Gagarin departed Kazakhstan's Tyuratam missile range (later renamed Baikonur Cosmodrome) at 07:08 GMT on 12 April, 1961. The 27-year-old famously shouted "Poyekhali! (Let's go!)" before the launch, although his apparent enthusiasm masked personal doubts that he'd survive the mission.
During the historic 108-minute flight of his Vostok 1 spacecraft, Gagarin passed east over the Soviet Union and the Pacific, skimmed over the Straits of Magellan before crossing the Atlantic, Africa and the Middle East.
He parachuted down in Russia's central Saratov region, to be met by an amazed farmworker who offered the cosmonaut bread and milk.

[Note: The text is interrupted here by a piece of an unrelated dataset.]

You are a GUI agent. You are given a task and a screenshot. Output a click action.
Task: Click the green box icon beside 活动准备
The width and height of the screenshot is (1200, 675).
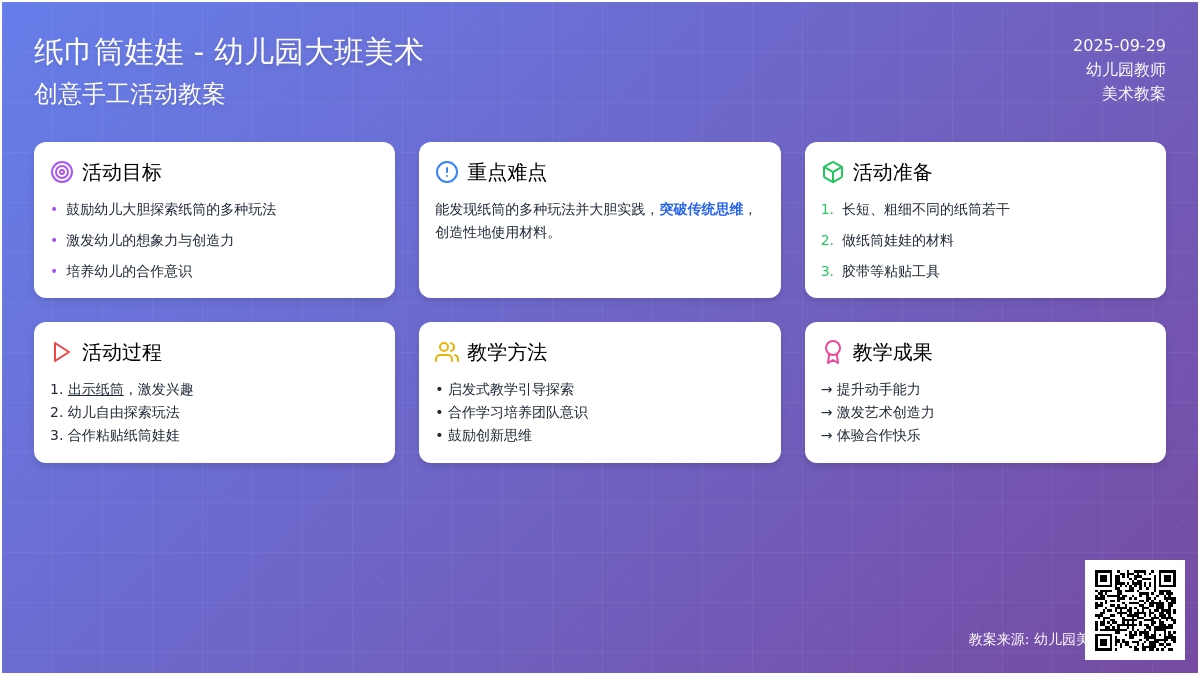pyautogui.click(x=833, y=172)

The mission nearly ended in disaster when the Vostok 1's descent capsule (pictured) and service module failed to separate cleanly. The heat of re-entry finally burned through a bundle of connecting cables holding the two together, after what were undoubtedly a nerve-racking few minutes for Gagarin.
Vostok engineer Georgy Grechko, 79, told Reuters: "When I dream now, it is mostly nightmares about the descent. When the craft re-enters the thick levels of the Earth's atmosphere, it burns. The flames tear at the craft. It rolls and the coating melts. It's scary."
Veteran space journalist Vladimir Gubarev, who knew Gagarin when he was a young fighter pilot, said: "For 10 whole minutes of his flight, he thought he was dead. The flight was absolutely heroic. It was unimaginably difficult. People thought a man might go crazy in space."